Exercise description: The lines to retype are the one with "Свидетельство регистрации резидента" and all that follow it to the end of the entries below; copy them exactly and nothing else.

[Pixel coordinate grounding data]
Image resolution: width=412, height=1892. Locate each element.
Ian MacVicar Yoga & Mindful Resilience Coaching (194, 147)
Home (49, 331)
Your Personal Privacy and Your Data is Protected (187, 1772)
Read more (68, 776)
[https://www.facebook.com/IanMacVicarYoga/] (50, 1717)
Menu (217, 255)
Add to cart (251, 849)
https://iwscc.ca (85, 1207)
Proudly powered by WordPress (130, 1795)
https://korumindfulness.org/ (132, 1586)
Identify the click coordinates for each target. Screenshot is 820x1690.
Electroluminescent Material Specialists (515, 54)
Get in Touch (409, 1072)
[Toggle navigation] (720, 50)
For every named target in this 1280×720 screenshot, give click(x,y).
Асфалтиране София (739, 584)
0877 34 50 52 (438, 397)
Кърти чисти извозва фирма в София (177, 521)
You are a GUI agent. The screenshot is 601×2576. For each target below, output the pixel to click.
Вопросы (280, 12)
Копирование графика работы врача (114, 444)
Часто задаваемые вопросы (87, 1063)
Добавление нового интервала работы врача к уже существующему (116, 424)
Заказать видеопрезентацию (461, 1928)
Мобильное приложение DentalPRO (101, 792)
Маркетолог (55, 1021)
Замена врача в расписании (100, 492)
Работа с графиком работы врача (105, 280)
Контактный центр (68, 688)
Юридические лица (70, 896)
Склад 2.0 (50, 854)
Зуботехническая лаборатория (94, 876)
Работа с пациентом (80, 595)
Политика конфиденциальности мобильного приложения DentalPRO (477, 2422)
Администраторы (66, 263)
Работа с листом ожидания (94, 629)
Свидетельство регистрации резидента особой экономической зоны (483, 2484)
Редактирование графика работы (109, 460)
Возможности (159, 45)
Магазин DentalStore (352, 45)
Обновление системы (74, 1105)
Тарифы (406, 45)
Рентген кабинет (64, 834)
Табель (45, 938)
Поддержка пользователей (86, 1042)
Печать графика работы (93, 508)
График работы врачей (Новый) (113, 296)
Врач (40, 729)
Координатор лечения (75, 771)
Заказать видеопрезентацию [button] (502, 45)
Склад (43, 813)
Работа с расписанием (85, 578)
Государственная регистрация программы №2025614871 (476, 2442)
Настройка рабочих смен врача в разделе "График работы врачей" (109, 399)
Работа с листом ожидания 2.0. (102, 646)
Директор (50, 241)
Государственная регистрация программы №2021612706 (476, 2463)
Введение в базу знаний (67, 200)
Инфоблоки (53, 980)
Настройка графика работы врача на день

Exercise response:
Свидетельство регистрации резидента особой экономической зоны (483, 2484)
Редактирование графика работы (109, 460)
Возможности (159, 45)
Магазин DentalStore (352, 45)
Обновление системы (74, 1105)
Тарифы (406, 45)
Рентген кабинет (64, 834)
Табель (45, 938)
Поддержка пользователей (86, 1042)
Печать графика работы (93, 508)
График работы врачей (Новый) (113, 296)
Врач (40, 729)
Координатор лечения (75, 771)
Заказать видеопрезентацию [button] (502, 45)
Склад (43, 813)
Работа с расписанием (85, 578)
Государственная регистрация программы №2025614871 (476, 2442)
Настройка рабочих смен врача в разделе "График работы врачей" (109, 399)
Работа с листом ожидания 2.0. (102, 646)
Директор (50, 241)
Государственная регистрация программы №2021612706 (476, 2463)
Введение в базу знаний (67, 200)
Инфоблоки (53, 980)
Настройка графика работы врача на день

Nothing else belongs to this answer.